七話 『アルタイル家。再び』
惜しみつつもシャルルと別れたタレムとマリカの夫妻は、その足でアルタイル邸へと向かった。
……そして、まだ、朝と言える時間帯に、アルタイル邸の屋敷前に到着する。
「ふぅ~~っ。緊張、致します」
「……マリカちゃん。俺から離れないでね」
「ふふ、永劫に……何があろうと。お父様の前で誓った言葉は変わっておりませんので」
「……うん。ならもう何も言わないよ」
婚約者の親に会う、と言うだけで緊張はするものだが、マリカの場合、アルタイル、クラネット、ドラクレア、グレイシスの四家を裏切る形でタレムと結ばれた。
その足の重さと、跨ぐ敷居の高さは、通常の非ではない。
……しかし、である。
「……ふぅ。(まぁ。言っちゃダメだけど。マリカちゃんより俺の方が緊張するんだよな)」
尊敬する父、ユリウスを裏切った事だけでも会わせる顔がないのに関わらず、あの母、コルネリアにマリカと引き合わせる事になるのだろうと思うと、タレムはとてつもなく気が重かった。
……もしかしたら、ユリウスと一戦を交えることも、コルネリアがマリカに襲い掛かる事も有るかもしれない。
「死なら諸とも……で、ございますよ?」
「……うん。行こう。ここを避けたら騎士王にはなれない! ……気がする」
「ふふ。愛しております。
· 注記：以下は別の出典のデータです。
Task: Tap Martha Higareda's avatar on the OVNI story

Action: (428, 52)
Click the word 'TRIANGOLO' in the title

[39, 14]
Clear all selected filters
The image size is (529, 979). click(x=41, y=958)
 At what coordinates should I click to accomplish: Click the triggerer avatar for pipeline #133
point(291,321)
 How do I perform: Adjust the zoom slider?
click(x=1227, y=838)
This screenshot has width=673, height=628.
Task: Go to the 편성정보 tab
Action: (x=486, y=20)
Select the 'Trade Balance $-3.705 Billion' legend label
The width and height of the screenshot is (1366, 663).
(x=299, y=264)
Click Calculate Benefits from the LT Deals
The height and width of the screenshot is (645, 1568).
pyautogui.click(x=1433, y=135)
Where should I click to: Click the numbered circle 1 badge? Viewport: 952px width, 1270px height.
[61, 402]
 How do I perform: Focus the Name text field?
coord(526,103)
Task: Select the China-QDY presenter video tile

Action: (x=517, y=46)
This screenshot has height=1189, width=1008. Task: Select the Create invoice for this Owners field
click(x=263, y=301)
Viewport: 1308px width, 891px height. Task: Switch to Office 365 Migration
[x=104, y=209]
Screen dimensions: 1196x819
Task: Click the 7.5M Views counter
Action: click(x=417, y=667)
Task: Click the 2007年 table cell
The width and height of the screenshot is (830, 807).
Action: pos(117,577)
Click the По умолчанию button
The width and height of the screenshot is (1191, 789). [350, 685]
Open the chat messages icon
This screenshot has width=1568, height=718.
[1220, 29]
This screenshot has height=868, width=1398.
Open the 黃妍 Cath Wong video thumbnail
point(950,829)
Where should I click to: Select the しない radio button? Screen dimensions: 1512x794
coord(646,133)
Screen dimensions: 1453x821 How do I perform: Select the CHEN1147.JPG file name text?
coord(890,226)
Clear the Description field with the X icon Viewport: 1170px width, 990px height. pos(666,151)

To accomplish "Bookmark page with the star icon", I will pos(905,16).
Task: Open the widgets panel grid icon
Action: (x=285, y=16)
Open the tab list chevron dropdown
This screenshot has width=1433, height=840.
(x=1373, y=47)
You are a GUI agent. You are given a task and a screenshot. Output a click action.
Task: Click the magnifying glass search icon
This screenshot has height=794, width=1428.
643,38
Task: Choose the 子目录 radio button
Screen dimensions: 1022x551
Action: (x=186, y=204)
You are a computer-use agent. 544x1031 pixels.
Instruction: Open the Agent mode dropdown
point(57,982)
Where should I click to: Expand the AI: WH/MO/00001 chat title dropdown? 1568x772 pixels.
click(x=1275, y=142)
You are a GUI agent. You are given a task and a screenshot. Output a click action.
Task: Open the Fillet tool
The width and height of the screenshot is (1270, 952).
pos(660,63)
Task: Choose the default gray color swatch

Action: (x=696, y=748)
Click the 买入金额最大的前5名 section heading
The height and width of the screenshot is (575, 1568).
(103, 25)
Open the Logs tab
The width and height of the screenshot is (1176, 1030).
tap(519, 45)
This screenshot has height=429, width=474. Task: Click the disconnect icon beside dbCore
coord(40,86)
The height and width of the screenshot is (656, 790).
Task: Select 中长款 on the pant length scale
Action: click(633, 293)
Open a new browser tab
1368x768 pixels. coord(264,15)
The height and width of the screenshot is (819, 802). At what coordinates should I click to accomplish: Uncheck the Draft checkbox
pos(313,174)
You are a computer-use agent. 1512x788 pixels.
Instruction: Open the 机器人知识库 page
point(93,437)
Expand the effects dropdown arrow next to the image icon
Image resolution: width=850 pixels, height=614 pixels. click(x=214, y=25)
タレム様……」
そんな可能性を知った上で、マリカはタレムに付き従い、タレムも呼吸を合わせて足を前に一歩、踏み出した。
……アルタイル家に育てられた者として、新しいタレム・シャルタレムと言う名の騎士として、何より男として、ユリウスとだけはケジメを付ける必要があるのだ。
――コンコンコンコンっ。
玄関の大扉を叩く音。
すぐに、中からペタペタと裸足で小走りする軽い音が響く。
……アルタイル家隷属メイド、ロッテだろう。
「はい。只今……どなた様でしょうか?」
「……ロッテ。俺だよ」
「――っ!」
予想通り、中から扉を開けて現れたのは、首と足に鉄枷、頭に一女笠を被った少女、ロッテであった。
――がたんっ。
「ご主人さまっ!」
ロッテはタレムの声を聞くと、半開きにしていた扉を開き、勢いよく、タレムに飛びついた。
……涙さえ流している。
「ロッテ? ……どうしたの?」
「いえ。ご主人さまに会えたのが嬉しくて……ご主人さまっ。ご主人さま~~っ」
ロッテは、ぐりぐりと溝内に頭を押し付けて、全身でタレムを感じ、喜びをあらわにしていた。
「コホンっ!」
「――っ!」
中睦まじい様子に、タレムの妻、マリカのわざとらしい咳。
……安定の嫉妬だ。
マリカに限り、嫉妬……だけで、済んでいるなら上々と言えるだろう。
「はぁっ! お久しぶりでございます。《奥様》」
「……ふふ。はい。お久しぶりでございます。ロッテ」
その、マリカに気付いたロッテの嬉しそうな声に、タレムは首を傾げた。
……今、何か、おかしくなかったか?
そう思うタレムの右腕を抱き掴まっているマリカが、貴賓のあるお辞儀をして、
「改めて。この度、タレム様の妻となりました。《マリカ・シャルタレム》でございます」
「うわぁぁ~~っ。おめでとうございます。《奥様》」
「ふふ」
一見して普通の会話にしか聴こえないが、明らかにおかしいことが一つあった。
(知っていた……って、可能性も有るけど、ロッテの奴、マリカを一目で《奥様》って呼称しなかったか? そういえば、お母様の事は……)
「《大奥様》が中で、ご主人様のお帰りを待っています。ささ、ご主人様。中にお入りください……」
「……ん? お母様が俺を? ……何だろう? ……まぁ、なんにせよ、先に、お父様に会わせてくれないかな?」
ちょこちょこと愛らしい仕種で、タレムの左腕を引くロッテにそう言うと……。
――ぴくんっ。
と、ロッテが身体を弾ませて、一女笠の黒布がゆさゆさと揺れ動き、足を止めた。
そして、どんよりとした声で囁く。
「その事も……中でお話しますので」
「……分かった」
ロッテがキュッと唇を噛む気配に、何か有るのだろう事を察し、タレムはアルタイル家へと足を踏み入れていく……
一方、マリカは、玄関前にひっそりと飾られた紅い花を見て、胸元の十字を取り出すと静かに瞳をつぶり、両手を組んだ。
「……ん? マリカちゃん。行くよ?」
「タレム様……っ」
「ん?」
「……あ、いえ。なんでもございません。行きましょう」
黒い修道服の少女は、その紅い花が《弔いの花》と言われる事を知っていたのであった。